Ağlamam kesilip yerini iç çekmeler almıştı. Tanrı bilir daha kaç gün böyle ağlayacaktım. Kafamı duvara yaslayıp tavandaki yanıp sönen cızırtılı lambaya baktım. Annemin nefes alış verişlerini hatırlattı bana hırıltılı ve sık. Ah annem yarı ölüme geçmeden önce ne kadar da neşeliydi. Her zaman gülüşü insanları etkilemiş ve onunla konuşma isteği yaratmıştı. Ama artık ne gülüyor ne de konuşuyordu. Sadece kalp atışları ve hırıltılı soluklar...

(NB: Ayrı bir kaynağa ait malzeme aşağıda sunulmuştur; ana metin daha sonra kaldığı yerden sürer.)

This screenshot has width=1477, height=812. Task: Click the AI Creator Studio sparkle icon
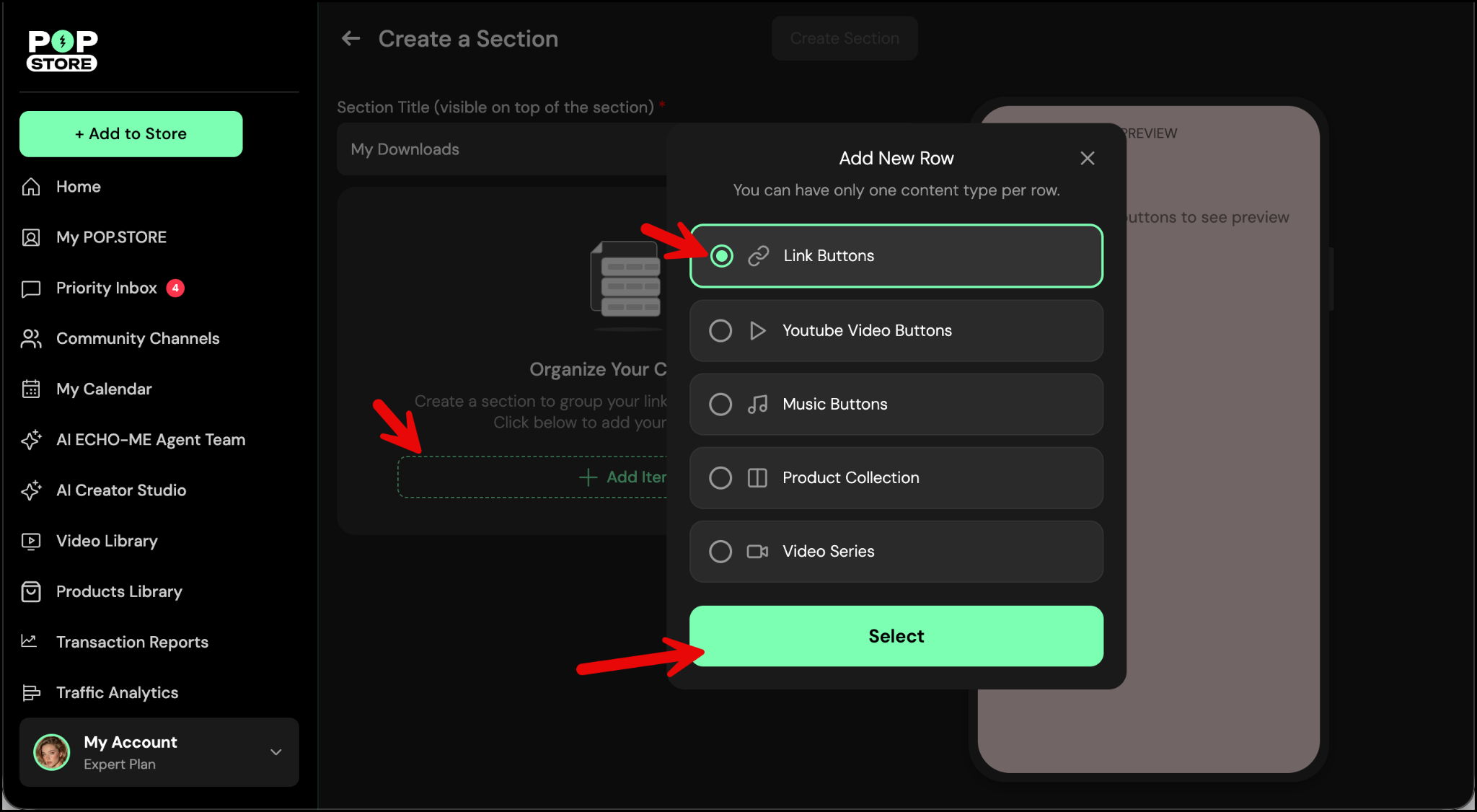tap(31, 490)
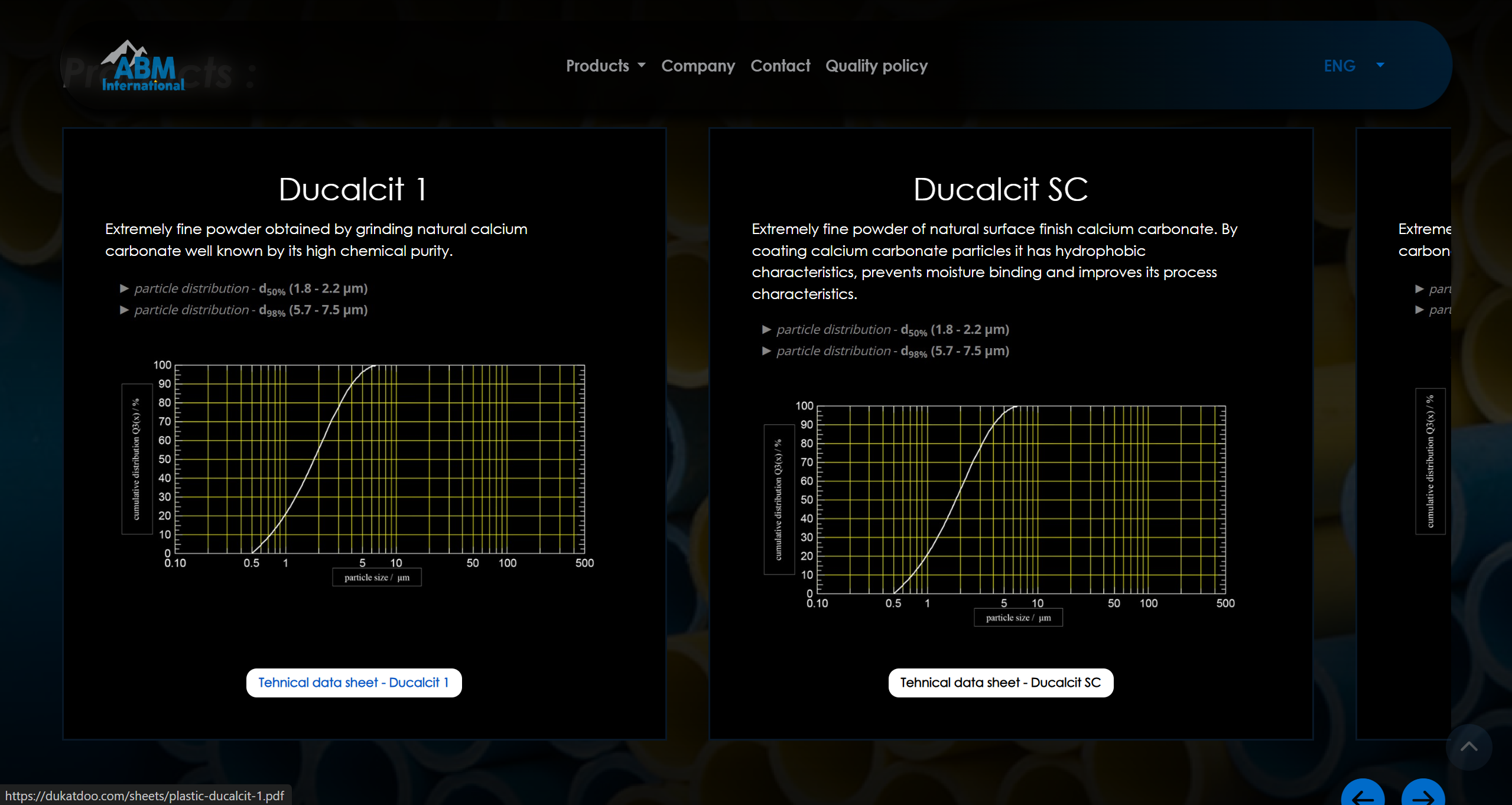Open the Products menu

click(597, 66)
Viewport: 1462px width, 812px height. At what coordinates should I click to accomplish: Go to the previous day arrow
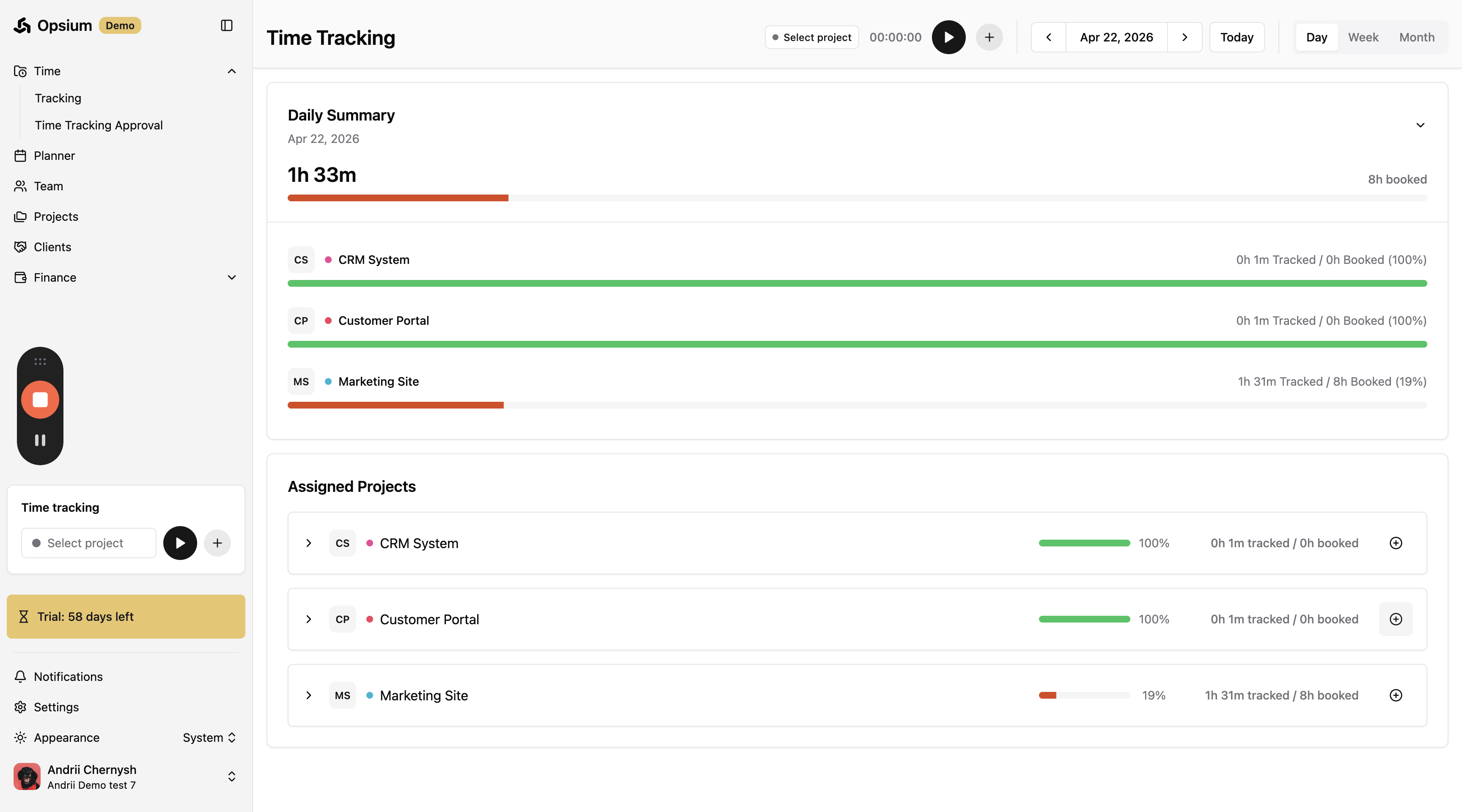1048,38
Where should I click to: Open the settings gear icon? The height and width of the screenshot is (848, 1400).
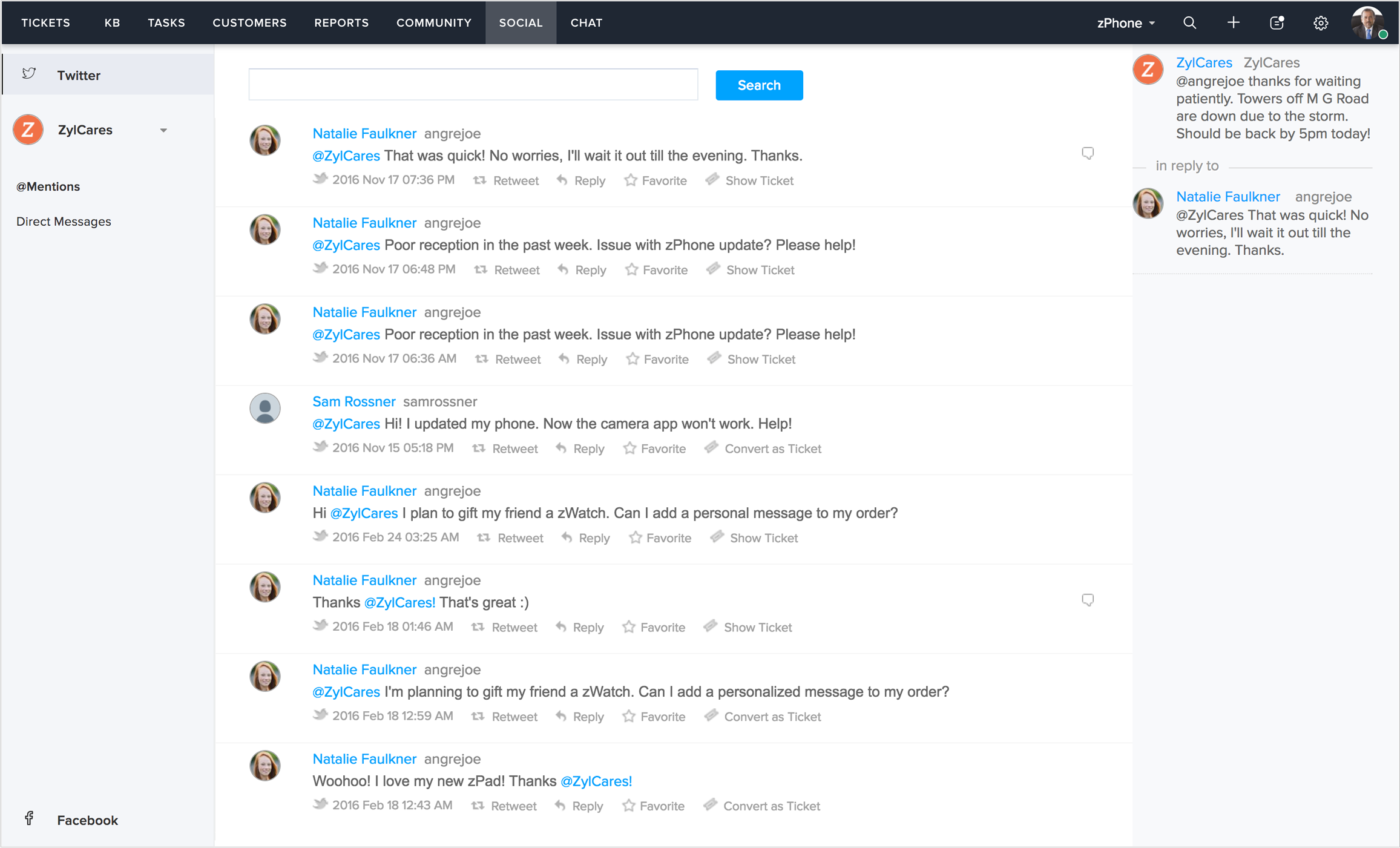point(1321,23)
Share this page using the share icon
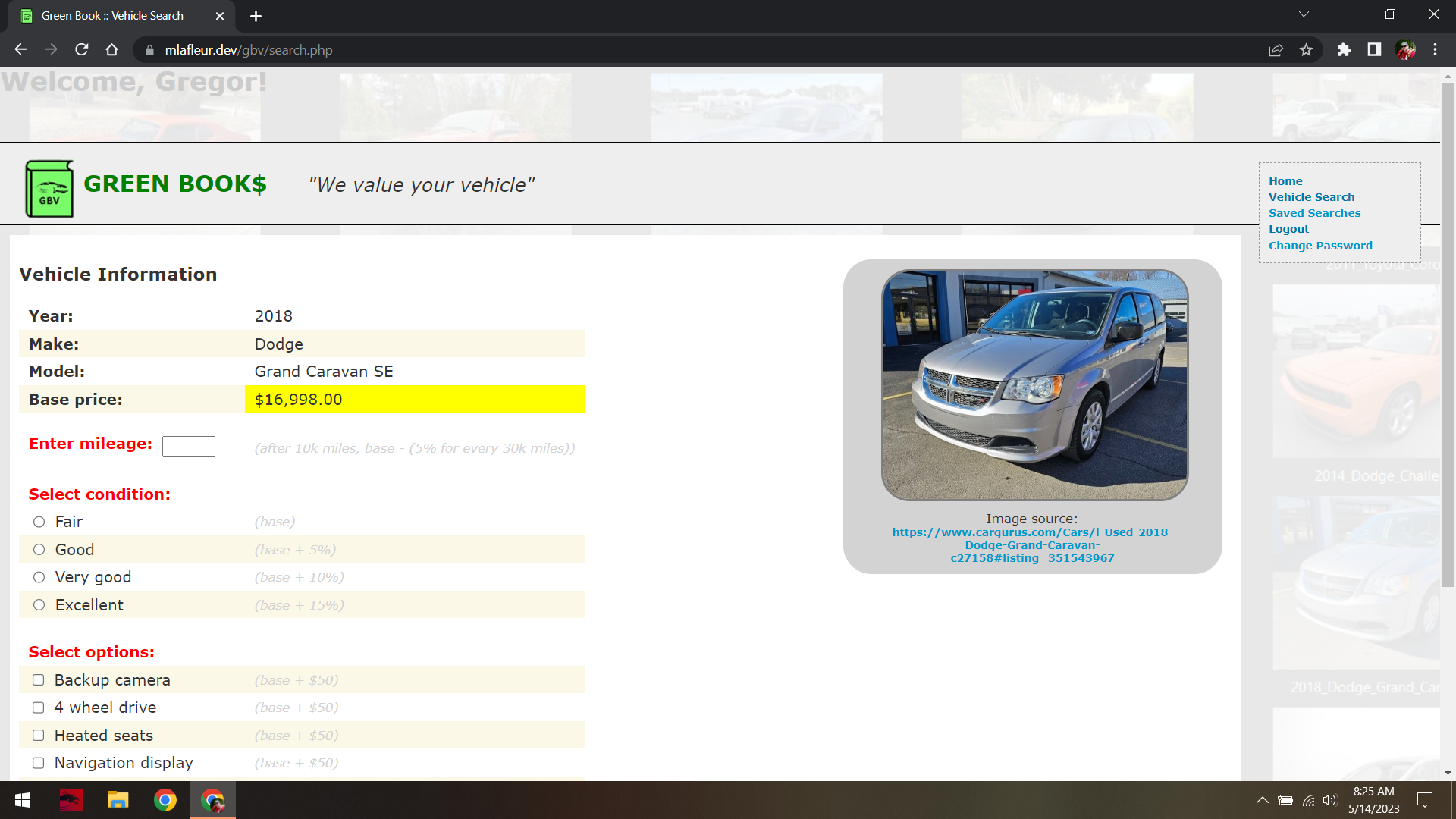Screen dimensions: 1456x819 (x=1276, y=50)
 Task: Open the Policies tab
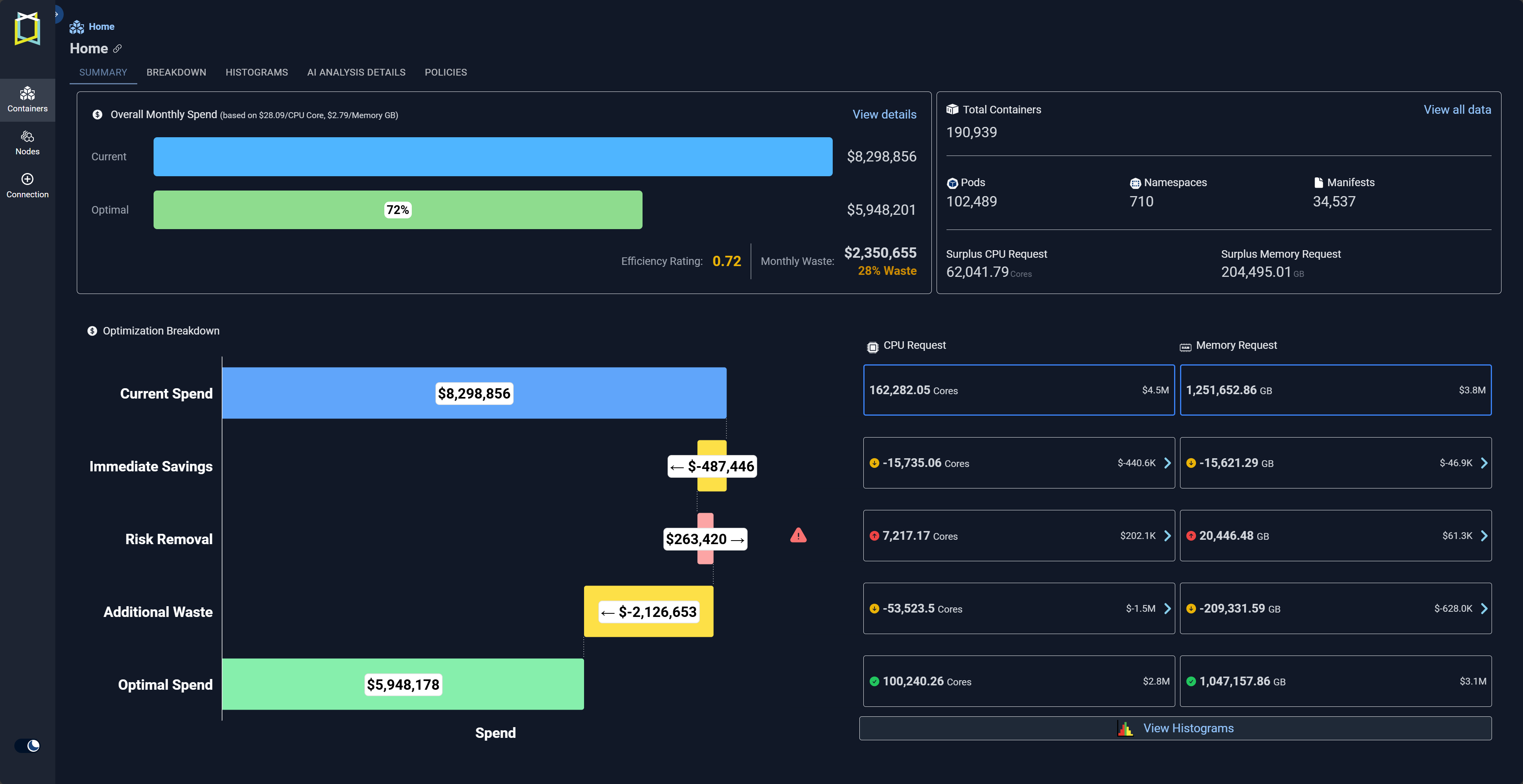tap(445, 72)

Kapı tarafından gürültülü bir ses gelince çantamda taşıdığım bıçağı aldım. Yavaşça ayağa kalkıp sesin geldiği yöne doğru yürümeye başladım. Ama ben sanki oraya yürüdükçe o dahada gürültülü ses çıkarıyordu. Kapalı kapının kulpundan tutup yavaşça kendime doğru çektim. Kapıyı tam açtığımda biri bana doğru hamle yaptı. Çığlık atıp bıçağı korkudan yere fırlattım. Ah aptal kafam bıçağı niye fırlatıyorsun o seni koruyacak. Yerde gözlerim kapalı bir şekilde ölmeyi bekledim.

Filmlerdeki gibi kız ıssız bir yere gider katili onu takip edip en uygun zamanda bam! bıçağı saplar ve kız ölür. Ordaki masum insan bendim işte. Masum biraz saçma olur. 'Aptal'

"Hey iyi misin? Burda olduğunu bilmiyordum. Tanrı aşkına korkudan öldüm deme. Senin yüzünden ömrüm boyunca o tuvalet kokulu yerde yaşayamam." İsyankar çocuk bu cümleleri sıralarken katilim olmadığına kızdım. Beni öldürüp kurtulabilirdim şu cehennem hayatından ama o sadece lanet olası bir yaramaz çocuktu. Tanrım!

"Beni niye öldürmedin lanet olası. Öldürseydin bitseydi gitseydi niye yapmadın bunu seni lanet olası çocuk." Bu dediğime sinirlenmişti ama aldırış etmedim o sadece bir çocuktu.

"Bana bak kızım ben çocuk değilim. Senden bile büyük olabilirim. Ayrıca bu bok yuvasında napıyorsun. Burdaki pislikten hastalanır be insan." Pisti ama sessizdi ta ki şu karşımdaki bela gelene kadar. Ah şu liseliler ergenlikten bir an önce çıkmalı.